Textualize / rich-cli

Rich-cli is a command line toolbox for fancy output in the terminal
https://www.textualize.io
MIT License
3.04k stars 75 forks source link

head / tail operations are slow on larger files #64

Closed jamestexas closed 4 months ago

jamestexas commented 2 years ago

Howdy -

I wanted to preface this with: If I missed a contributor guideline or anything, please let me know. I did check other issues and did not see one relevant to this.

I am somewhat new to using rich-cli (but am familiar with rich) and recently attempted to parse a somewhat large CSV file (~119Mb, 483k lines). I did not expect the whole CSV to load quickly, but I was somewhat surprised that running --head and --tail took as long as they did. Obviously they won't behave like GNU tail / head, but I took a jab at a minimal / naive change to this and was able to get it much faster.
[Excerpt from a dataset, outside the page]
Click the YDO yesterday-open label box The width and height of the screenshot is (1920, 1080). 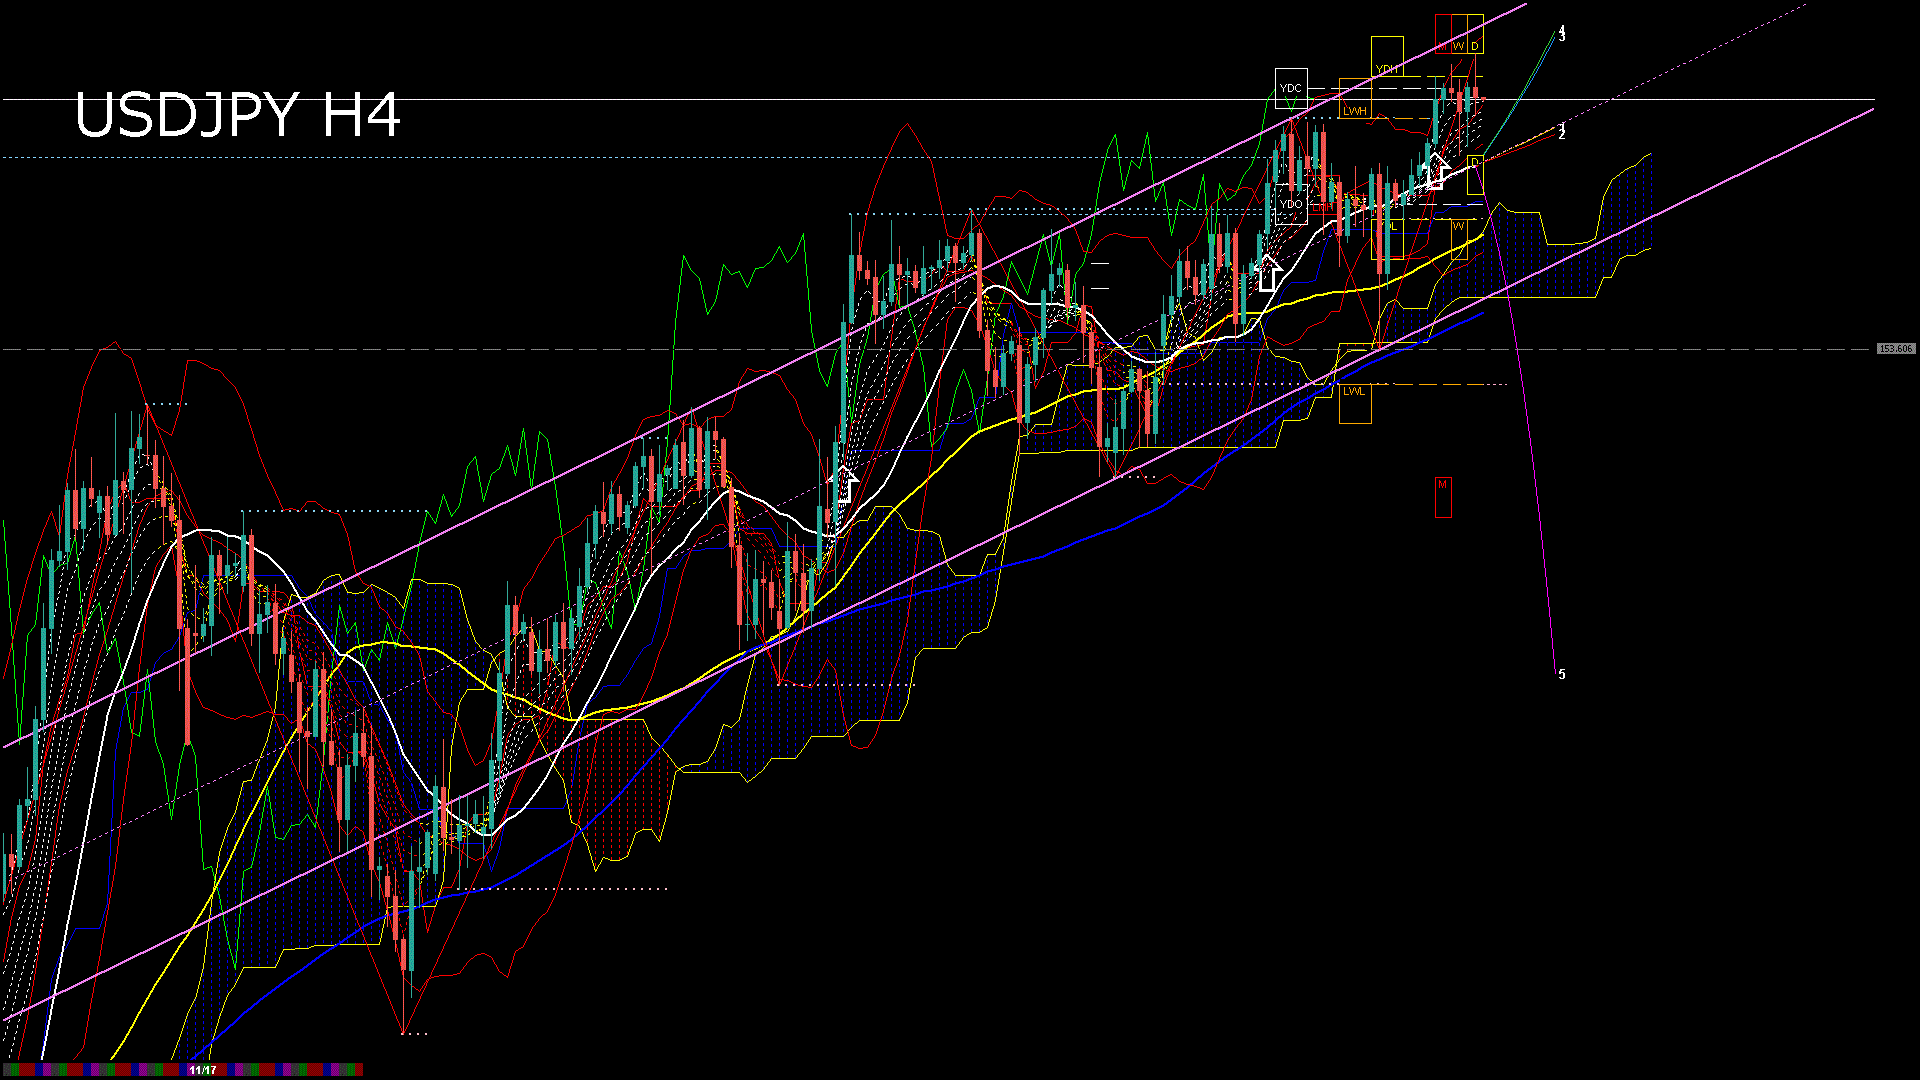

It's around this here if you want I am happy to open a PR. I'll also just put a code block of what I did. I did take the somewhat naive approach to file parsing (rather than parsing the buffer stream per line, which would be more efficient for tail) to avoid making a huge change.


    rows = iter(reader)
    if has_header:
        header = next(rows)
        for column in header:
            table.add_column(column)

    if head is not None:
        table_rows = list(
            filter(
                None,
                (next(rows, None) for _ in range(head)),
            )
        )

    elif tail is not None:
        table_rows = deque(rows, tail)

    else:
        table_rows = list(rows)

These are naive benchmarks, but comparing the two (where rich command is the install CLI, and python3 ./src/rich_cli having my changes:

Head

└> time python3 ./src/rich_cli --head 500 large_csv.csv &> /dev/null                                           [👾 3.10.5]➜
python3 ./src/rich_cli --head 500 large_csv.csv &> /dev/null  0.83s user 0.47s system 94% cpu 1.369 total

└> time rich --head 500 large_csv.csv &> /dev/null                                                             [👾 3.10.5]➜
rich --head 500 large_csv.csv &> /dev/null  2.81s user 0.60s system 99% cpu 3.443 total

Tail

└> time rich --tail 500 large_csv.csv &> /dev/null                                                             [👾 3.10.5]➜
rich --tail 500 large_csv.csv &> /dev/null  2.95s user 0.63s system 99% cpu 3.604 total

└> time python3 ./src/rich_cli --tail 500 large_csv.csv &> /dev/null                                           [👾 3.10.5]➜
python3 ./src/rich_cli --tail 500 large_csv.csv &> /dev/null  1.93s user 0.53s system 96% cpu 2.545 total

Anyway, let me know if you want me to do anything here!